----- Record extracts -----

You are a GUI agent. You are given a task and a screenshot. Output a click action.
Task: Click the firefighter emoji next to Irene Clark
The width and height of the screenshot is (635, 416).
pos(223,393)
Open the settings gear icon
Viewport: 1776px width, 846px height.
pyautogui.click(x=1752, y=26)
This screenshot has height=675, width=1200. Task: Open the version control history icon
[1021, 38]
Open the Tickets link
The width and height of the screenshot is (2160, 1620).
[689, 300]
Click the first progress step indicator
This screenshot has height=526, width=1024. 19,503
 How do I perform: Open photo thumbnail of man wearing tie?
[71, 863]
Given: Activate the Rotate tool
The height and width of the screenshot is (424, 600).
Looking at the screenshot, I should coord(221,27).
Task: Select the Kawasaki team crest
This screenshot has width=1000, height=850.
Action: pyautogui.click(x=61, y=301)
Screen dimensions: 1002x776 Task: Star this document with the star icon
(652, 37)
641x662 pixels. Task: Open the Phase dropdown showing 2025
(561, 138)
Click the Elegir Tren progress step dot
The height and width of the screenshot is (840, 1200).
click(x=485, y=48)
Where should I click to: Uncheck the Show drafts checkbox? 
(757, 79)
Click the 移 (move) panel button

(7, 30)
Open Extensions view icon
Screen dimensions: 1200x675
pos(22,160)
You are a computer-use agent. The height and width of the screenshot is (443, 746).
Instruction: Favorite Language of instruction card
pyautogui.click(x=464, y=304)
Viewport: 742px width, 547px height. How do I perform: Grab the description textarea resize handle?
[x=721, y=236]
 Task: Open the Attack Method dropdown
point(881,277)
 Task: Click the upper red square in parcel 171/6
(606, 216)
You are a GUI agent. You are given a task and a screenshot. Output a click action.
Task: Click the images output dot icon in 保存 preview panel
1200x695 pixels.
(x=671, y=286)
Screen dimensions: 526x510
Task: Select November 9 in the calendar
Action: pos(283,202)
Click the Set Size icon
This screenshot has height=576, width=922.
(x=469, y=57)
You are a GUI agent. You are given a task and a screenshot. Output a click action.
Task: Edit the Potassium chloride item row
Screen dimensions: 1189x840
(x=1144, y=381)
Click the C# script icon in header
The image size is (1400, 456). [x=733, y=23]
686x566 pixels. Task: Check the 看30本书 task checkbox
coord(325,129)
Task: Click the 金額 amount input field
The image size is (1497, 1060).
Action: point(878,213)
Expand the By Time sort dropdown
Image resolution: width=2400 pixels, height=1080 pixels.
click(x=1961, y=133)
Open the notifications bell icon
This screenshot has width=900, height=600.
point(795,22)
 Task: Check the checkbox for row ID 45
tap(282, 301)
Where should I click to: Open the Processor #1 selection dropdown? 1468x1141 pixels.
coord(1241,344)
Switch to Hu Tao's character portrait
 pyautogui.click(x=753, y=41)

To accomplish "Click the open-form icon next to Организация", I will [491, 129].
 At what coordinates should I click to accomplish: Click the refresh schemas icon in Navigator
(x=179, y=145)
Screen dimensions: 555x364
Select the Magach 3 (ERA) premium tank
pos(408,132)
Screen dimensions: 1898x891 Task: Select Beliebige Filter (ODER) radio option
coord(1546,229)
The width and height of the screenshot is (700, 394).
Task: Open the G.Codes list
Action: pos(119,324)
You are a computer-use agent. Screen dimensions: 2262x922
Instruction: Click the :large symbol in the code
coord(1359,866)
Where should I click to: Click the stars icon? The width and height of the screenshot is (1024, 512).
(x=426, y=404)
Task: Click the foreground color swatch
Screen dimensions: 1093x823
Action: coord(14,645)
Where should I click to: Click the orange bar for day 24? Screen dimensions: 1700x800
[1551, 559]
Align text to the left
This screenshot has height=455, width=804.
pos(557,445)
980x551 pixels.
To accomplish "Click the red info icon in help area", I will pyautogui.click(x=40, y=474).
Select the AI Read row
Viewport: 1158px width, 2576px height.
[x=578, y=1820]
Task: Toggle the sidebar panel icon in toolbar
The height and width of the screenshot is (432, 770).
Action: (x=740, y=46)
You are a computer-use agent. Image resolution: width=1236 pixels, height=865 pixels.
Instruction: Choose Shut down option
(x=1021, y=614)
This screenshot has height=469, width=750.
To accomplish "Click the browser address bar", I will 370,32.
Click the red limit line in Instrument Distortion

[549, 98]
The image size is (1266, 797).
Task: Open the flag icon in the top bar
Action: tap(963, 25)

-----

Exercise details ▸ Print the line that contains "Where should I click to: Click the stars", then every later line of the entries above up to and including the last, all exactly as written.

Output for this exercise ▸
Where should I click to: Click the stars icon? The width and height of the screenshot is (1024, 512).
(x=426, y=404)
Task: Click the foreground color swatch
Screen dimensions: 1093x823
Action: coord(14,645)
Where should I click to: Click the orange bar for day 24? Screen dimensions: 1700x800
[1551, 559]
Align text to the left
This screenshot has height=455, width=804.
pos(557,445)
980x551 pixels.
To accomplish "Click the red info icon in help area", I will pyautogui.click(x=40, y=474).
Select the AI Read row
Viewport: 1158px width, 2576px height.
[x=578, y=1820]
Task: Toggle the sidebar panel icon in toolbar
The height and width of the screenshot is (432, 770).
Action: (x=740, y=46)
You are a computer-use agent. Image resolution: width=1236 pixels, height=865 pixels.
Instruction: Choose Shut down option
(x=1021, y=614)
This screenshot has height=469, width=750.
To accomplish "Click the browser address bar", I will 370,32.
Click the red limit line in Instrument Distortion

[549, 98]
The image size is (1266, 797).
Task: Open the flag icon in the top bar
Action: tap(963, 25)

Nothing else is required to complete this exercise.